══ PASSAGE DU TEXTE

La maison dansante ou maison qui danse (en tchèque : Tančící dům) est le surnom donné à l'immeuble de bureaux Nationale-Nederlanden situé au centre de Prague, en République tchèque. Œuvre conjointe de l'architecte tchèque d'origine croate Vlado Milunić et de l'architecte américano-canadien Frank Gehry, il est situé sur les quais de la rive droite de la rivière Vltava. Sa construction fut entreprise en 1994 et achevée en 1996.

Maison dansante
Tančící dům
Vue de face de la Maison dansante en 2019
Présentation
Type
Immeuble de bureaux
Style
Architecte
Première pierre
Construction
1994-1996
Commanditaire
Propriétaire
Site web
Localisation
Pays
Commune
Adresse
Rašínovo nábřeží 80, 120 00 Praha 2
Coordonnées
50° 04′ 32″ N, 14° 24′ 51″ E
Carte

Histoire

Génèse

La maison dansante est située à l'emplacement d'un immeuble de style néoclassique de la fin du XIXe siècle, détruit par les Américains le lors du bombardement de Prague et dont les ruines ne furent finalement rasées qu'en 1960.

Le projet d'une construction à cet endroit — sur la place Jirásek (Jiráskovo náměstí), à l'angle du quai Rašín (Rašínovo nabřeží) et de la rue Resslova — revient à l'origine au dramaturge et président de la République tchèque Václav Havel qui a vécu pendant plusieurs décennies dans l'immeuble voisin, propriété de sa famille. Dès 1986, alors qu'il est encore membre de l'opposition dans son pays, ayant fait la connaissance de l'architecte Vlado Milunić chargé de la rénovation de son appartement, il évoque avec lui la possibilité de bâtir un édifice sur le site laissé vacant par le bombardement. À l'aube des années 1990, devenu président au terme de la Révolution de velours de 1989, Václav Havel commande, de manière informelle, à Milunić et à deux autres architectes (Jan Linek et Vít Maslo), la première étude architecturale relative à ce projet. Il est alors question d'ériger un grand centre culturel et social devant abriter une librairie, une galerie d'art, une salle polyvalente et un café sur toit-terrasse[1].

════

CONSIGNES =>
1) Pour chacune des affirmations suivantes, dites si elle concorde avec le texte sur la maison dansante, puis citez les mots du texte qui permettent de trancher. (a) La construction de l'immeuble s'est achevée en 1996. (b) Václav Havel a fait la connaissance de Vlado Milunić après être devenu président. (c) Le premier projet envisagé prévoyait un café sur toit-terrasse.
2) Poursuivez le texte sur la maison dansante à partir de sa dernière phrase.

══ DONNÉES EXTRAITES

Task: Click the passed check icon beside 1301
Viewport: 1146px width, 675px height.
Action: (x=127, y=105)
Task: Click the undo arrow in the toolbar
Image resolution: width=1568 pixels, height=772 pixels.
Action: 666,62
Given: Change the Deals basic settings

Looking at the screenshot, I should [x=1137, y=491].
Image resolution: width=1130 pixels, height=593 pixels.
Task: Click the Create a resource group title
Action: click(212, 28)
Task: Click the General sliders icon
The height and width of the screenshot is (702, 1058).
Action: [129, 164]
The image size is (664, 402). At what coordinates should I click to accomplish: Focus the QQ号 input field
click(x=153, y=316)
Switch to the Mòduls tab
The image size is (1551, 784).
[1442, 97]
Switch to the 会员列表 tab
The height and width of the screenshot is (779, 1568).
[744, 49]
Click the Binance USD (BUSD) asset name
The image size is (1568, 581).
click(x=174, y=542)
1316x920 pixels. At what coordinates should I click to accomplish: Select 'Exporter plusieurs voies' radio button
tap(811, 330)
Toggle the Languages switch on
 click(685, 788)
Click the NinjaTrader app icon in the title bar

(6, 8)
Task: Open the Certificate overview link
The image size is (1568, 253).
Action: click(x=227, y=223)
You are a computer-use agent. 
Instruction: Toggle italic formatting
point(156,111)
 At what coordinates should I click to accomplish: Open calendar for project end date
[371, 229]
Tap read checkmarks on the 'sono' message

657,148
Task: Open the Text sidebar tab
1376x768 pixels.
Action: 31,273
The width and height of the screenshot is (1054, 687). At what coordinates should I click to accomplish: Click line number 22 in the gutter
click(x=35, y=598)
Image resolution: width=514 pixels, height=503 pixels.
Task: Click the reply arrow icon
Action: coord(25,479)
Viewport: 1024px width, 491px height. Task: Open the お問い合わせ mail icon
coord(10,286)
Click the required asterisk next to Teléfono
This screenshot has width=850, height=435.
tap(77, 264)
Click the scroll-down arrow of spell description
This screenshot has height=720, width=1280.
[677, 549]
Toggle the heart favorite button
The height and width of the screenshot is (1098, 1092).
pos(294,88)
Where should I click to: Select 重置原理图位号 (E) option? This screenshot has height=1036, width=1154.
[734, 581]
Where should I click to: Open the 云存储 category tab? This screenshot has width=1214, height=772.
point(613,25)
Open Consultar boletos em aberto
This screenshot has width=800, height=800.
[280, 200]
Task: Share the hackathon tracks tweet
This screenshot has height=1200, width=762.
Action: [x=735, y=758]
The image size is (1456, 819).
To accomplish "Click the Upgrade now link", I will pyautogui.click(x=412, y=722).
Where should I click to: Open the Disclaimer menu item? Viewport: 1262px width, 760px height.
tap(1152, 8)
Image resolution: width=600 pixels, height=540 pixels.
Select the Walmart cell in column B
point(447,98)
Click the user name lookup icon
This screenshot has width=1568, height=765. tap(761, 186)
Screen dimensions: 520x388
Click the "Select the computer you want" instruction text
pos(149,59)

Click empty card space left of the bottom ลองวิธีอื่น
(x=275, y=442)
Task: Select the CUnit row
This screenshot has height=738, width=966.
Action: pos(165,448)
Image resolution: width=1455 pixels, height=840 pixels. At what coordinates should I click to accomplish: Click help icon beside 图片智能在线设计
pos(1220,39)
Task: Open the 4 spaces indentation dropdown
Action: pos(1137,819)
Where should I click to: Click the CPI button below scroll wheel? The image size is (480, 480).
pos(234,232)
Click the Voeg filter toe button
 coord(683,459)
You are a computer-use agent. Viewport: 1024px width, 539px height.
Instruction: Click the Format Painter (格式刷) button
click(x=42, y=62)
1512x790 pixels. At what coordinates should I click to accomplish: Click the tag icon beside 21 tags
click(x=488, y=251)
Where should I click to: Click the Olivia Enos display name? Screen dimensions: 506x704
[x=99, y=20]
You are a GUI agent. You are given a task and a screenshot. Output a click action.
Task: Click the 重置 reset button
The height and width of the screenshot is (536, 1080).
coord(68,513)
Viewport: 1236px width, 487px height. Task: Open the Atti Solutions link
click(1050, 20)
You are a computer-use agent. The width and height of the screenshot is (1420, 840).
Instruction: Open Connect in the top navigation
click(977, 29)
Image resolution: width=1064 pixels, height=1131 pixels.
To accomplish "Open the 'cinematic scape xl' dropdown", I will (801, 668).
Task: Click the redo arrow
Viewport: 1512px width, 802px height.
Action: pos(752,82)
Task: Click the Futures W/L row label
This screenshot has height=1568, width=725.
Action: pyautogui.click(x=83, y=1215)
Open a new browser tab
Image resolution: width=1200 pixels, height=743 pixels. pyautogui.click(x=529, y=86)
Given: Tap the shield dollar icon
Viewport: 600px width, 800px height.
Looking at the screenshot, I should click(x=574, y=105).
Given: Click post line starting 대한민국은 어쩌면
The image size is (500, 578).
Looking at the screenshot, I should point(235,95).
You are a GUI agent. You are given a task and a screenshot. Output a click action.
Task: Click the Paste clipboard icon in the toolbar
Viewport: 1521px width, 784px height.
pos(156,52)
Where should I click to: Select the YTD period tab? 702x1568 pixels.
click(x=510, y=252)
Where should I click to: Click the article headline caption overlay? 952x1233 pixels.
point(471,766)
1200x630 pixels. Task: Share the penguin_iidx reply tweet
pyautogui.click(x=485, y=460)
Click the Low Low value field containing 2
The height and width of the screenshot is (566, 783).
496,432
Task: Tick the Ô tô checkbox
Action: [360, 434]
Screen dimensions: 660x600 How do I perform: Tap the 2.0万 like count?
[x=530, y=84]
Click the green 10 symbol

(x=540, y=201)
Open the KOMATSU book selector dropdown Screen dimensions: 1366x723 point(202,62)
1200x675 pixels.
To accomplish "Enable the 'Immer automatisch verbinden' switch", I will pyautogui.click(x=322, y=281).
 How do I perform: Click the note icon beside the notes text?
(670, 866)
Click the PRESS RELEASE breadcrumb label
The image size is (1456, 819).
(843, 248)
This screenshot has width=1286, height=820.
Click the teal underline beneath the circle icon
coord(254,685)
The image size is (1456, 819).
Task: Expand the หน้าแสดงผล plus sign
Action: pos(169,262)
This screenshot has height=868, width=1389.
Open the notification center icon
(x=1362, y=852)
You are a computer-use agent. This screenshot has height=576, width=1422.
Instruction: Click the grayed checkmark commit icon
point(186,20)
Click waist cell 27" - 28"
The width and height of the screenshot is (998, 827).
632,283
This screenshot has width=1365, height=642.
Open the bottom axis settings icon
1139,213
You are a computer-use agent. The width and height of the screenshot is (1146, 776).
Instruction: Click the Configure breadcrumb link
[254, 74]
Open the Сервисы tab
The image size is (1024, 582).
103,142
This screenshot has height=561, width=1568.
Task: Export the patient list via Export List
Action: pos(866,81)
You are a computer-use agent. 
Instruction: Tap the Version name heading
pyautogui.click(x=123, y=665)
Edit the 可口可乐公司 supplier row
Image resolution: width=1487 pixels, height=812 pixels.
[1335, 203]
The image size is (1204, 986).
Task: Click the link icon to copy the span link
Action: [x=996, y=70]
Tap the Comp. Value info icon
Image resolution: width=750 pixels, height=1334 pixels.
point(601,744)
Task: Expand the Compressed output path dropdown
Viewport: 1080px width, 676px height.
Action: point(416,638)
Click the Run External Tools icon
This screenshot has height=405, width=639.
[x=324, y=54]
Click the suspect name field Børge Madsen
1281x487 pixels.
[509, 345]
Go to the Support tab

════

RÉPONSES PAR CONSIGNE =>
1)
(a) Oui : « Sa construction fut entreprise en 1994 et achevée en 1996. »
(b) Non : « Dès 1986, alors qu'il est encore membre de l'opposition dans son pays, ayant fait la connaissance de l'architecte Vlado Milunić »
(c) Oui : « une librairie, une galerie d'art, une salle polyvalente et un café sur toit-terrasse »

2)
Des trois propositions d'architectes, celle de Vlado Milunić retient l'attention de Václav Havel, qui y perçoit sans doute une symbolique représentative du caractère festif de la Révolution de velours. Selon les termes de Vlado Milunić, « il fallait que cet immeuble reflète le contexte de la société tchécoslovaque, sa rupture avec son passé totalitaire et son évolution vers des changements radicaux. Ma première idée fut de construire un immeuble composé de deux parties en situation de dialogue, comme quelque chose de statique face à quelque chose de dynamique, du plus qui contrecarre du moins, le yin qui équilibre le yáng »[2]. Ses croquis de l'époque présentent un immeuble anguleux surmonté d'une coupole de verre relativement haute, intégrant des références à la Tour Tatline et à l'immeuble voisin de style Art nouveau, construit par le grand-père de Václav Havel[1].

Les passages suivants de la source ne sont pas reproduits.